A continuous manufacturing concept for a pharmaceutical oral suspension.

The aim of this study was to investigate the applicability of an innovative continuous manufacturing system for semi-solid and liquid pharmaceutical formulations. A commercially available pharmaceutical oral suspension was selected as model formulation. Premixes of the raw materials were dosed via peristaltic pumps to the mixing compartment, which consists of two consecutive mixing units. An experimental design was used to study the influence of several process parameters (throughput, mixing speed in mixing unit 1 and mixing speed in mixing unit 2) on the quality attributes of the oral suspension. The pH, density, active pharmaceutical ingredient (API) concentration, sedimentation after 30 days (expressed by the sedimentation volume) and rheological characteristic (yield stress) of the suspension were determined. No significant influence of the process parameters on the pH, density and API concentration was observed.
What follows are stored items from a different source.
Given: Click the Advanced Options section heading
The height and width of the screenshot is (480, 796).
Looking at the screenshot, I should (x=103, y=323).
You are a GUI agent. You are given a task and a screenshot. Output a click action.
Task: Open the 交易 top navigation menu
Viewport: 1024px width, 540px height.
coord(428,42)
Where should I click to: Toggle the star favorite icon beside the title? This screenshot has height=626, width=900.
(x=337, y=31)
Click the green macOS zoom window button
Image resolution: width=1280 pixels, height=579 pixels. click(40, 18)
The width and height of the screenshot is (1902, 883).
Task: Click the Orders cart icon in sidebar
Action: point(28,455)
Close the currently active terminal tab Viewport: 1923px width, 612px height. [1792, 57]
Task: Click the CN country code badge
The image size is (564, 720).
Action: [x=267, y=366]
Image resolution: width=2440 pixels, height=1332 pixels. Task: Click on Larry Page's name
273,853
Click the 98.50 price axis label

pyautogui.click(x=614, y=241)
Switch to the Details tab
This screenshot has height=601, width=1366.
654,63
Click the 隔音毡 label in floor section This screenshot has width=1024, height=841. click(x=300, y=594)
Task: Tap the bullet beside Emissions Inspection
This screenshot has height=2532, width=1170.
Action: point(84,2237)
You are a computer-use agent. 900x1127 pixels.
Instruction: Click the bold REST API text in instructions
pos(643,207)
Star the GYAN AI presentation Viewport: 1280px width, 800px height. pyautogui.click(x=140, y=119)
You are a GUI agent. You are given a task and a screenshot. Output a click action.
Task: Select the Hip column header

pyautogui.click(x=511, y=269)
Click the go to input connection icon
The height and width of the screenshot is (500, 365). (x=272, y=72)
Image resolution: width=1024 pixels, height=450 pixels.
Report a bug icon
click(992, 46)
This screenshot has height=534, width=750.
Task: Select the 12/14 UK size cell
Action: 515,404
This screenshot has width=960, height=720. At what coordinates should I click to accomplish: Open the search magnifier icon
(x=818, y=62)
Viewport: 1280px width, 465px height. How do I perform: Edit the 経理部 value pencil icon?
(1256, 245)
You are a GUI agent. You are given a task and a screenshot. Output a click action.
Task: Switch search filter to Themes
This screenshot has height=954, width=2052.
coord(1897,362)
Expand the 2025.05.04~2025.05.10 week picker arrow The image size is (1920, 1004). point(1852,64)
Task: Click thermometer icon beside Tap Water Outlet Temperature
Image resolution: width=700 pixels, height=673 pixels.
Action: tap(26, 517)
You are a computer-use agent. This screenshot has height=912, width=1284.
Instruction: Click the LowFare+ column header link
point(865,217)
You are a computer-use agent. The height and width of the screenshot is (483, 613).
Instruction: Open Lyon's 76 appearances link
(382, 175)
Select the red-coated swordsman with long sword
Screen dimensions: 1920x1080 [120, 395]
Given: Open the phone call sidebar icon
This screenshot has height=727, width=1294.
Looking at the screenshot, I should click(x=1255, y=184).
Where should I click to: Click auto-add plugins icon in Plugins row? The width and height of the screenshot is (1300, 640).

The throughput and mixing speed in mixing unit 1 had a significant impact on both the sedimentation volume and yield stress, and were therefore critical to acquire physical stable suspensions. Furthermore, the yield stress measured one day after production was predictive for the occurrence of sedimentation in the suspensions after 30 days. When selecting the optimal process settings, the continuously manufactured suspension had a similar product quality as the original batch-processed suspension and even possessed a higher yield stress. This study demonstrated that the investigated innovative continuous manufacturing technology is suitable for the manufacturing of a commercially available pharmaceutical suspension and that the product quality can be optimized by adjusting the process parameters.